● Excerpted text
# # # # # # #
November 18, 2025

TOP AFRICA NEWS

We Digest News to tell the Truth

Open-visa, infrastructure-ready: Why Rwanda is rewriting hosting rules

By Elysee Nzashimimana – Stella Mucyo

When the world’s best cyclists descend on Kigali from 21–28 September 2025 for the UCI Road World Championships; the first edition ever held on African soil; it is more than a sporting milestone. It is a test case for whether global events can be both world-class and genuinely accessible. Rwanda’s model suggests the answer is YES.

Access starts at the border

For too long, the “world” in world championships has been filtered by consulates. In 2022, more than 100 visa cases for the World Athletics Championships in Oregon were unresolved on the eve of competition, disproportionately affecting athletes from Africa and Asia. That’s not a level playing field; it’s a de facto disqualification at the border.

By contrast, Rwanda allows citizens of all countries to obtain a visa on arrival without prior application. Africans, Commonwealth and La Francophonie nationals receive fee-free entry for short stays, and East African Community citizens receive six months visa-free on arrival. Its policy designed for participation, not exclusion.

The stakes are not abstract. Across Africa, Schengen visa rejection rates reached about 30% in 2022 (vs. 17.5% globally), with several large economies facing 40-50% refusals; burdens that fall heaviest on athletes, artists and students. And we have seen elite cyclists, including Eritrea’s Biniam Girmay, miss major races due to visa denials. Hosting in a visa-open country like Rwanda, is, quite literally, the difference between racing and watching.

The “Global North only” myth

There’s a persistent myth that fairness and quality require hosting in the same handful of wealthy countries. Kigali disproves it. Rwanda has spent the past decades building and operating infrastructure to international standards;and then proving it at scale.

Kigali Convention Centre (KCC) can host5,000+ delegates and has anchored a run of successful summits. BK Arena (10,000 seats) has staged the Basketball Africa League playoffs and finals for multiple seasons, with the 2024 final marking a fourth consecutive showcase in Kigali. The renovated Amahoro Stadium (~45,000) adds a modern national venue to the same sports district.

Rwanda’s hosting track record is broad as well as deep: the Commonwealth Heads of Government Meeting (CHOGM) 2022, the 73rd FIFA Congress (2023), and Women Deliver 2023, one of the world’s largest gender-equality convenings, were all delivered in Kigali. These are complex, high-visibility events with stringent security and logistics requirements.
# # # # # # #
● Data supplied
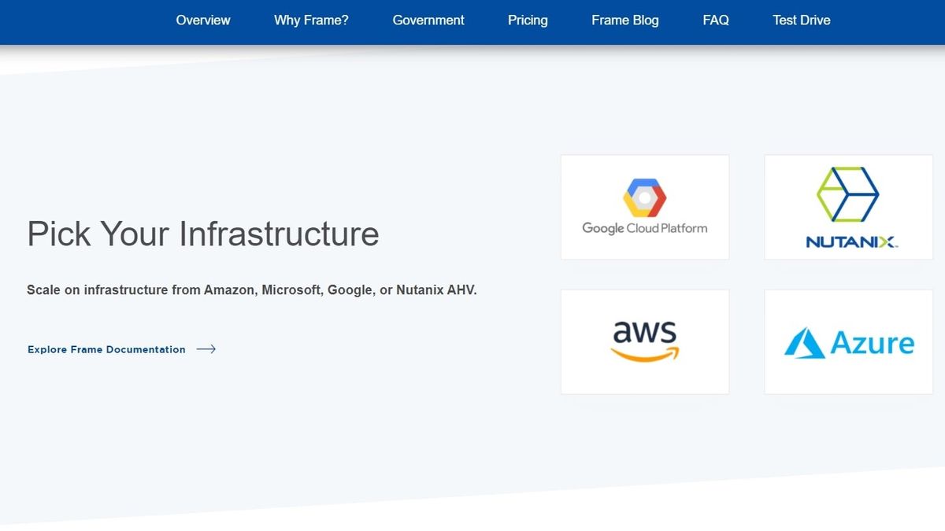Select the AWS infrastructure card
The image size is (945, 531).
tap(644, 341)
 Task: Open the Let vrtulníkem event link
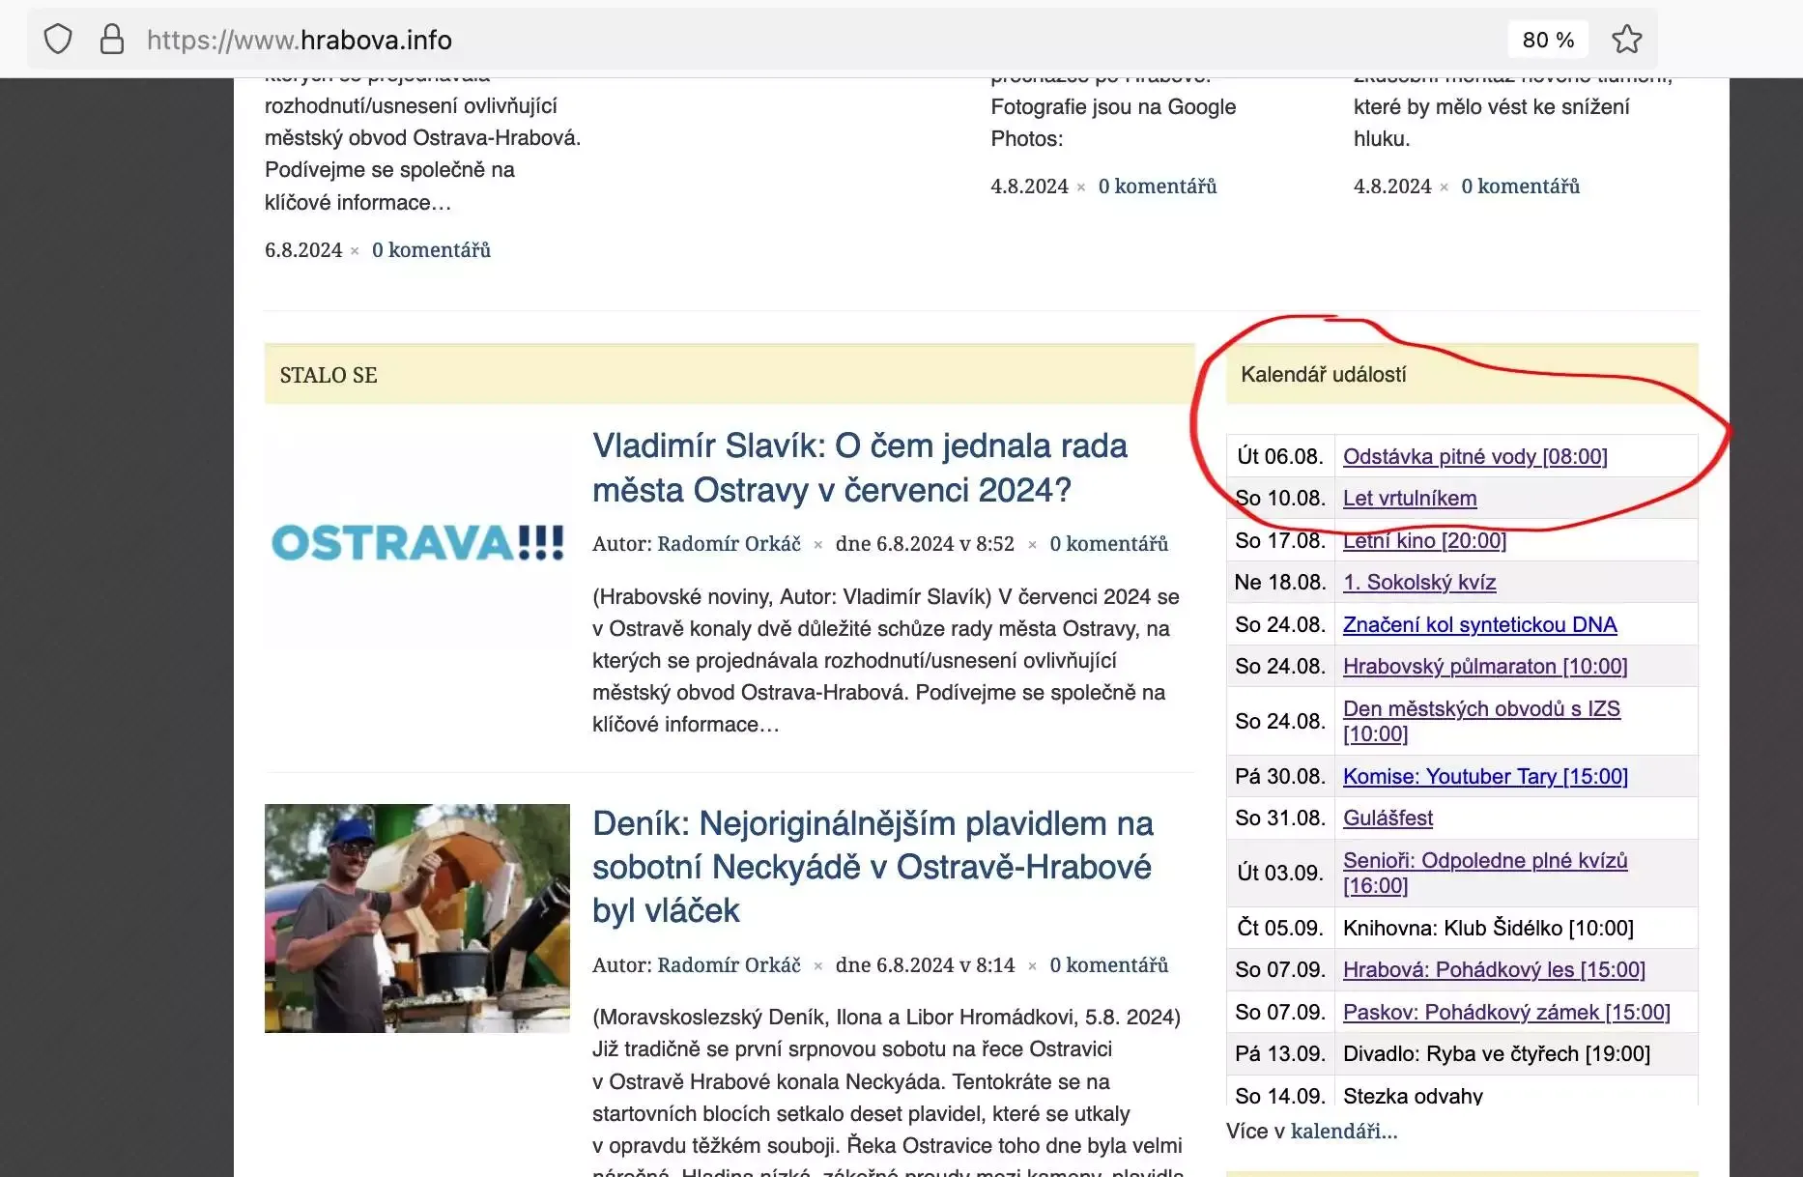point(1409,499)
# # # # # # #
● Work to be completed
Using the article on Rwanda's hosting rules, explain in one to three sentences why it calls hosting in a visa-open country like Rwanda "the difference between racing and watching."

● Result of this exercise
Visa barriers keep athletes out of competition. In 2022, more than 100 visa cases for the World Athletics Championships in Oregon were still unresolved on the eve of competition, Schengen rejection rates across Africa reached about 30%, and elite cyclists such as Eritrea's Biniam Girmay have missed major races because of visa denials. Rwanda lets citizens of all countries get a visa on arrival without applying in advance.